- **Selected excerpt**
..........

# How to get Atheros AR9485 WiFi working?



## cookiemonster (Aug 25, 2013)

https://wiki.freebsd.org/dev/ath_hal(4)/HardwareSupport says the Atheros AR9485 is currently supported, but I just installed 9.2 and it's not detected? I already tried `kldload if_ath` & and `kldload if_ath_pci` but still no go. Any help would be appreciated. Thank you!


----------



## tingo (Aug 25, 2013)

You need to show the relevant output from `pciconf -lv` in order for anyone to help you more. Note: relevant output is only the lines which describe the AR9485.


----------



## scottro (Aug 25, 2013)

..........

- **Information provided**
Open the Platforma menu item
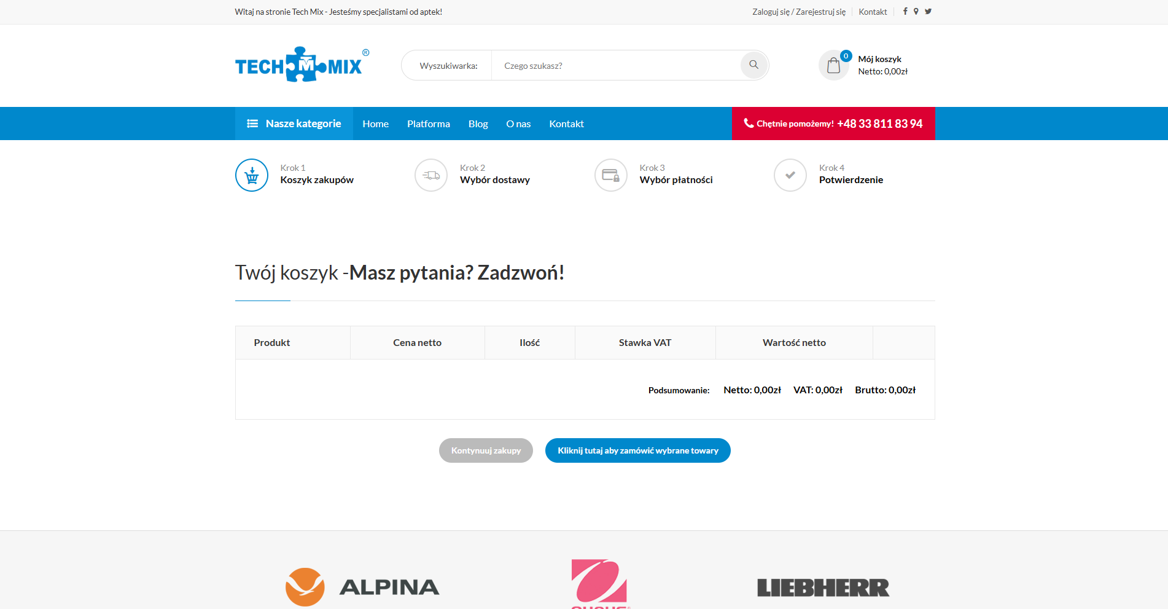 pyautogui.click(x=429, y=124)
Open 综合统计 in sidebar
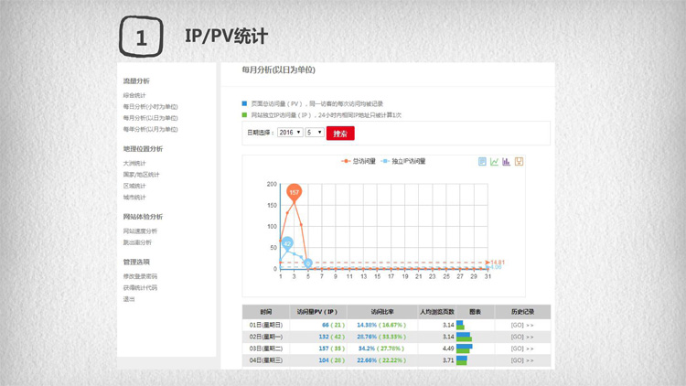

..........

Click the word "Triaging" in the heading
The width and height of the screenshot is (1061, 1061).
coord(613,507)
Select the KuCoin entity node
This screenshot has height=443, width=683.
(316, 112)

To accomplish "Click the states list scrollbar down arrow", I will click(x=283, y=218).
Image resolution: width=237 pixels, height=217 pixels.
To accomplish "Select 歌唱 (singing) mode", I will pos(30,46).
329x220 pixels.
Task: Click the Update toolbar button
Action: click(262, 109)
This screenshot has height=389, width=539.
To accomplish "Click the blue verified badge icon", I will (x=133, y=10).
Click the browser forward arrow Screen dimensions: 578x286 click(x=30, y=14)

..........

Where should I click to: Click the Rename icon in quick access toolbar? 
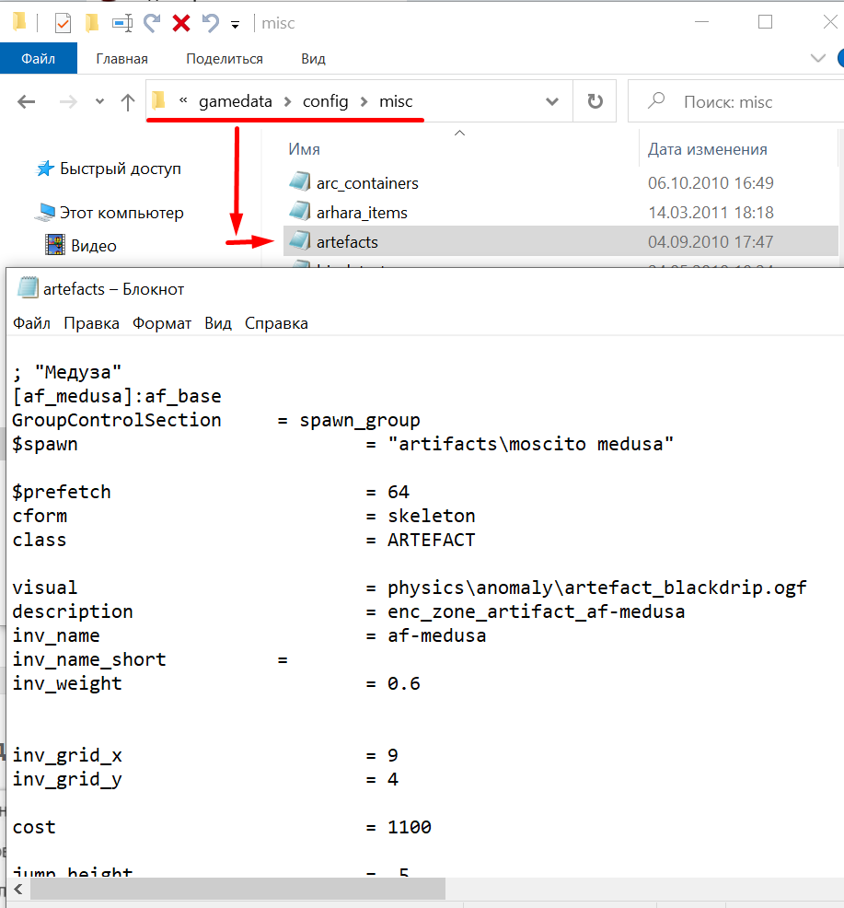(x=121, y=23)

..........

- **Work to do**
Summarize the AR9485 thread in two sentences. The entries are separate material, unrelated to the AR9485 thread.

- **Complete response**
A user reports that although a FreeBSD wiki page lists the Atheros AR9485 as supported, the card is not detected after installing 9.2, even after trying `kldload if_ath` and `kldload if_ath_pci`. A reply asks for the lines of `pciconf -lv` output that describe the AR9485 so that others can help further.